In the last ten years, the state has been plundered by politicians and their associates, who have dedicated themselves to legislating to violate rights and share the spoils. Meanwhile, poverty has skyrocketed at the same time as the neoliberal reforms have been privatizing the demolished institutions; on the other hand, biodiversity and the national territory are being auctioned through the “model cities” (ZEDE).
The atomization of community titles, promoted through the municipalities and endorsed by the courts, has been one of the catalysts of the increase in the loss of ancestral territory; a situation that added to the 90% unemployment rate in the Garifuna communities, form a gloomy cocktail, giving rise to an enormous increase in migration, if not stampede.
Since the coup d’état, the Caribbean coast corridor has become a feud of different leaders who, in association with the masters of the governmental administrations in office, have taken over the security agencies, the municipalities and the justice system. Violence became a form of social control administered by organized crime, a situation that has culminated in a widespread stampede.

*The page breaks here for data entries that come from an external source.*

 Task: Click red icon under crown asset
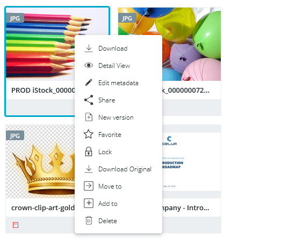16,225
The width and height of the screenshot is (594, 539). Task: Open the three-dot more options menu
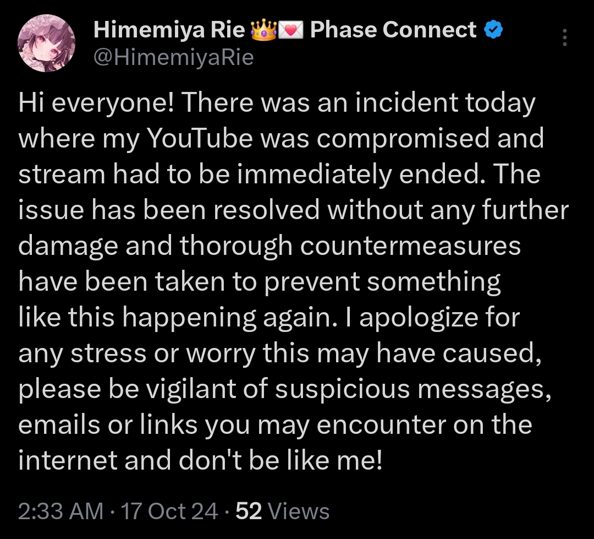coord(564,37)
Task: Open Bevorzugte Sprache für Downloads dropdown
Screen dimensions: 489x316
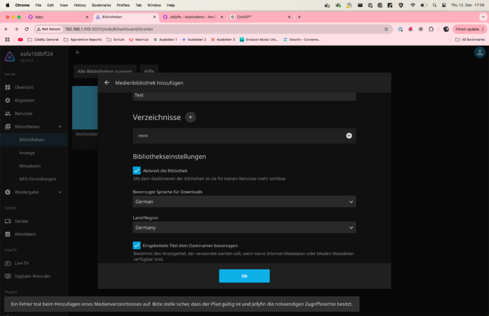Action: click(244, 202)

In addition to the precarious conditions of the country, there is the catalyst of social networks, which are conducive to social contagion, predisposing people to an exodus that has been occurring in groups, without reaching the notoriety of the media caravans of last year.
Although the Garinagu have a cultural heritage of horticultural collecting people, which predisposes us to migration, the stampede that took place from the end of 2013 to the middle of 2014 was like an essay of the exodus that we face in 2019.

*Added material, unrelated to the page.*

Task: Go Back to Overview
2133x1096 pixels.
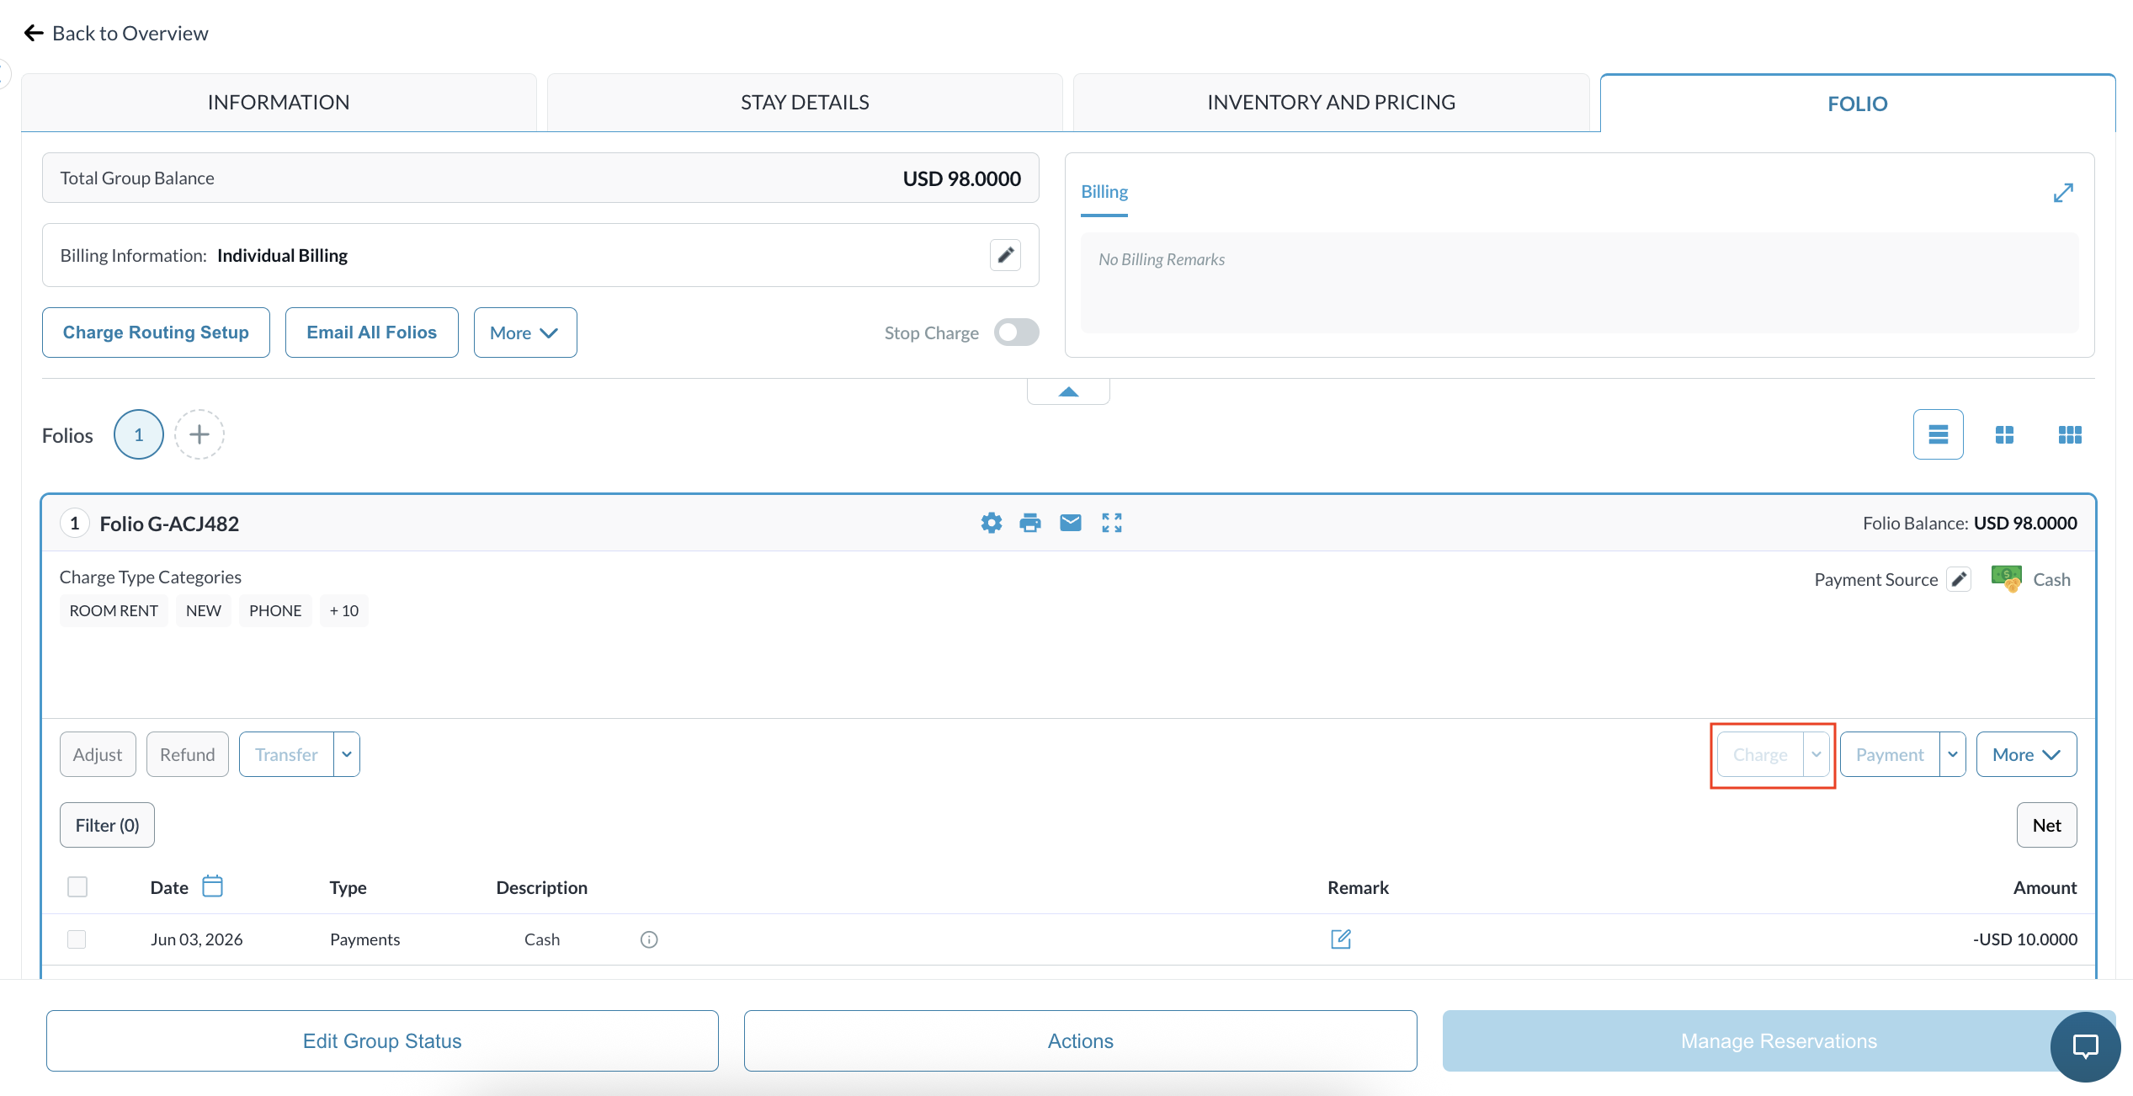Action: 116,33
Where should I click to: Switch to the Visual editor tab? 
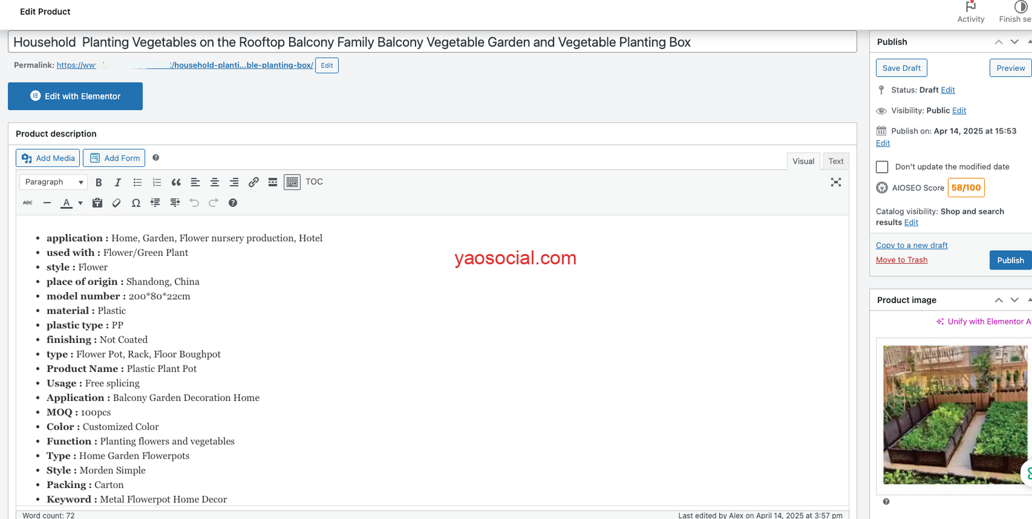tap(803, 161)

Everything seems to indicate that it is the Trump administration itself, with its unconditional support for the current Honduran government, that has been promoting and manipulating the exodus for electoral purposes, as happened with the Honduran caravan, which emerged prior to the midterm elections.
Trump’s zero-tolerance policy, which has caused the separation of thousands of parents and their offspring, has resulted in an endless number of human rights violations, whose denunciations seem not to be covered by the media caravans. The concentration camps in which unaccompanied minors are interned have gone unnoticed.
Last May, 11,507 unaccompanied minors were detained. This figure suggests that this year the number of unaccompanied minors will surpass the more than 70,000 detained in 2014, when what can be called the first crusade took place. Although by 2015 the number dropped, it is from the past years that the detention of minors, mostly from Central American countries, has skyrocketed.
The detention of illegal immigrants in the United States has become a big business, given the exorbitant costs that private companies charge the U.S. government. The figure of 750 dollars a day for each detainee in the infamous Tornillo concentration camp, located in Texas, which was closed at the end of last year, is a sign of the lucrative business. There are currently more than 15,000 minors detained by ICE, who are expected to be deported as soon as they turn 18.
The mass exodus in Central America is caused by structural violence manifested by security agencies and organized crime cartels, which are becoming more and more alike. The resounding failure of the war on drugs is demonstrated by the symbiosis existing between political parties, maras (gangs) and cartels, which have been in charge of undermining the incipient democracy that existed in the countries of the northern triangle.
In the current reclassification promoted by Emperor Trump, Honduras went from a banana republic to a shit hole country, and it can be assumed that for the current emperor the hordes of desperate migrants do not qualify as human beings, but in the end “the crisis at the border” has become a lucrative business.
It is important to bear in mind that Trump’s electoral triumph in 2016 was to a certain extent inspired by Steve Bannon and the alt right, which awakened the hidden racism existing among the prospective white minority, giving rise to a rejection of the once praised multiculturalism.
The “shaky ” government of Honduras manages to remain in power, in the face of the enormous militarization to which it has resorted, with the support of the United States and its new and intimate partner, Israel, through its disputed president Benjamin Netanyahu.
The Israeli arsenal’ includes helicopters, fighter planes, drones, balloons and espionage apps, in addition to the supposed arrival of troops; they are not specifically used to combat drug trafficking and organized crime, but to intimidate a desperate people who are faced with a repressive dictatorship which has dismantled the country’s institutions.